Monday, June 2, 2014

Fixing a hole

I embrace the idea that every individual's sportscard collection is determined by that individual. There isn't anyone -- or there shouldn't be anyone -- who says a person's collection isn't complete if they don't acquire "such-and-such a card," except for the person who owns the cards. To me, that kind of advice should be reserved for dealers trying to sell cards. And even then, I'm giving them the raised eyebrow.

I'm quite happy with the cards I have and my goals for future acquisitions. And neither the cards I have nor the cards I want includes an '89 Upper Deck Ken Griffey Jr. rookie, a Manny Ramirez corked bat relic, or cards from the 1880s.

But that doesn't mean there aren't pesky holes, and I don't mean the ones that make a set complete. I'm talking about the ones that complete who I am as a collector.

I see myself as a lover of mostly '70s cards with a little '80s thrown in. That is me as a collector. 1970s baseball is my collecting wheelhouse, and I have pretty much most of what represents that decade on cardboard. I've got complete Topps sets from 1971 and 1974-79. I've got a lot of '72s and a semi-adequate representation from '73. I have Kellogg's cards and Hostess cards and SSPC cards. I have Fleer Bob Laughlin cards, Islay discs, a variety of TCMAs and minniiiiiiiiiiiiiiiiiiiiiiiiiiiiiiiiiiiiiisssssssssssss!!!!!!!

I can give you a sampling of any '70s player you want from George Foster, Mark Fidrych, Greg Luzinski and Dick Allen to Tom Veryzer, Bob Oliver, Santo Alcala and both Dave Roberts.

Sure, there are a few notable sets (at least notable to me) that have eluded my grasp, namely Shakey's Pizza and Milk Duds. But those don't fill me with shame.

What did -- at least a little -- was the fact that I didn't have any 1970s Seattle Pilots cards.

Yes, I know, the Pilots existed only in 1969.

But they might as well have existed in the '70s, too. "Ball Four" didn't arrive until 1970, stretching Pilots lore through the '70s and beyond. And you couldn't get very many cards of a Seattle Pilot in an actual Seattle Pilot uniform until the 1970 Topps set (there are a few in later series in the '69 set).

And except for a stray '69 card of Jim Gosger and a Pacific card from many years later, I didn't have any.

Enter Greg A. of The Collective Mind to the rescue.

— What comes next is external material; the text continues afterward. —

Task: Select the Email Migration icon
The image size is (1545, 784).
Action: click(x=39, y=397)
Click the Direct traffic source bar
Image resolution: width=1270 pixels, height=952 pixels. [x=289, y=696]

Thanks to those three and the Marty Pattin at the top, I can hold my head up high again.

I think part of the reason why I ignored Pilots cards is my pervasive disinterest in the 1970 set. I was punishing the Pilots needlessly for those gray borders.

Greg also sent a smattering of Dodgers. Here are a couple:

The Sliding Stars Kemp is actually a mini. Did you know that Gypsy Queen made mini parallels of insert cards?

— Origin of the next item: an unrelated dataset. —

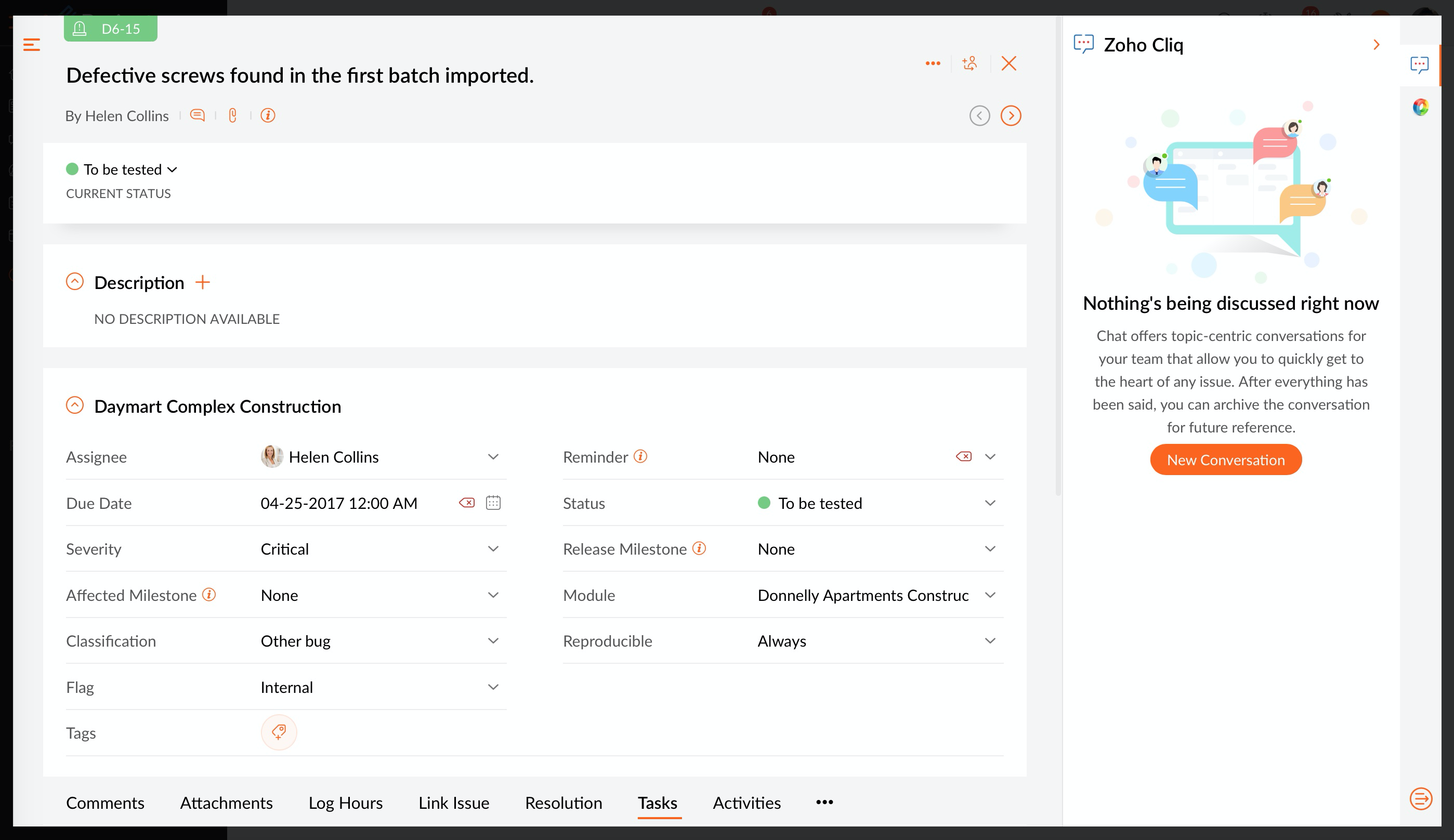Add a description with plus icon

point(203,282)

I didn't. Another red "X" through your name, GQ.

But that can't diminish what I've accomplished here. Another key aspect of the '70s is now represented in my collection. Other than what I've previously mentioned, I'm not sure what else I need to be able to address every '70s reference with the flip of a baseball card. But for now I'm pretty happy.

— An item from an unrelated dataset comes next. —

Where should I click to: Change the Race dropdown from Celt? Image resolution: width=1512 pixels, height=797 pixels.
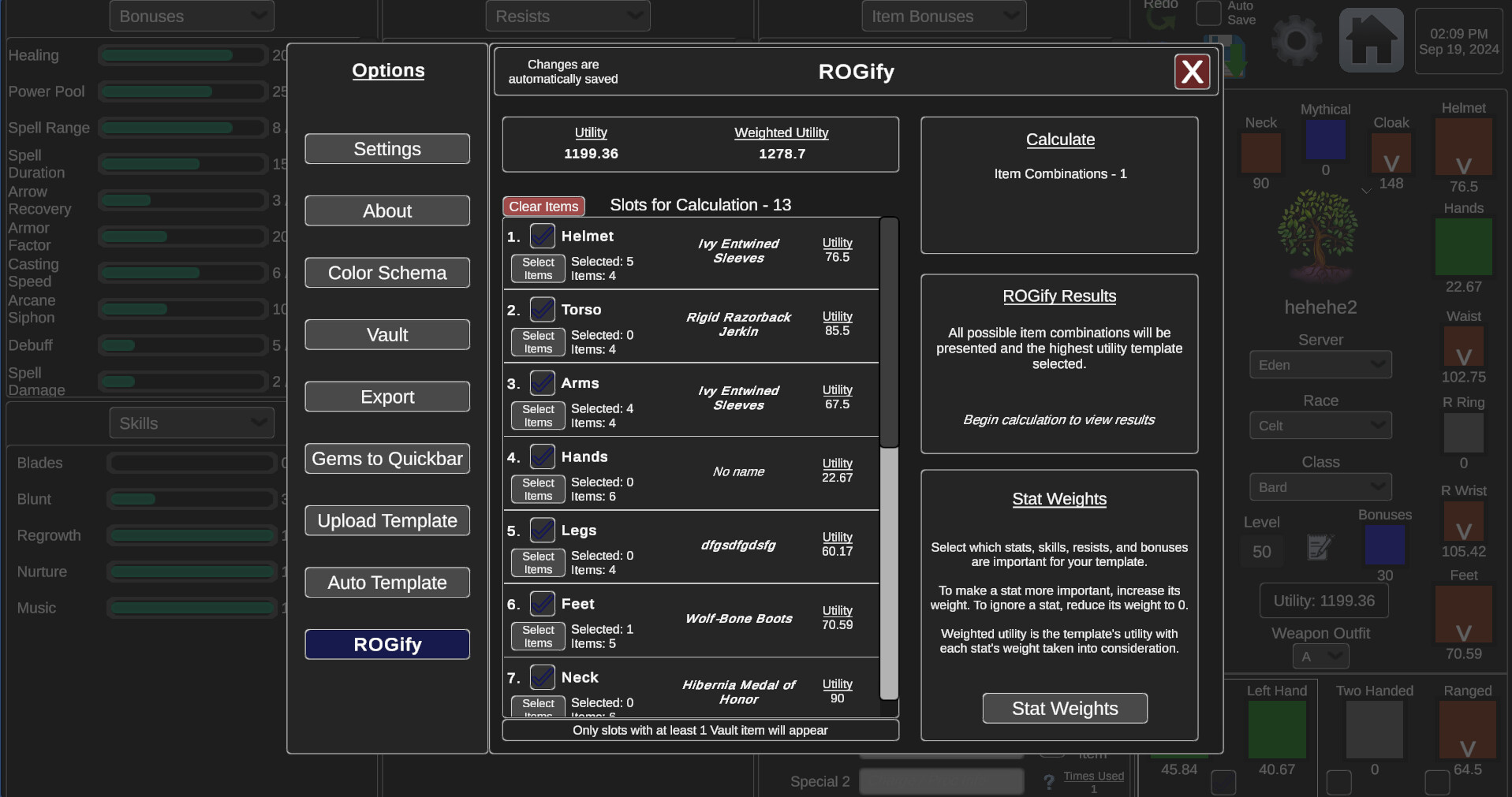pos(1320,425)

I can also listen to this song now without getting down:

Well, not about my collection anyway.


  1. I've had that Mike Hegan card for as long as I can remember.

    I will say, though, that that card of Gene Brabender confirms what Jim Pagliaroni said about him in Ball Four: if you got a hit off of him, he looks like he might crush your spleen.

  2. I think I may still have a metric ton of '70 Topps Pilots here, if they're not tied up in any pending deals. I'll let you know.

  3. +1 for the Beatles reference. I have had a half written Seattle Pilots post in my queue for a while with a good, cliche Elton John title.

  4. Love this post. I have been on a mission lately trying to acquire the Pilots cards from 69 and 70.

  5. Attaway, nice pickups. Now go pound some Budweiser.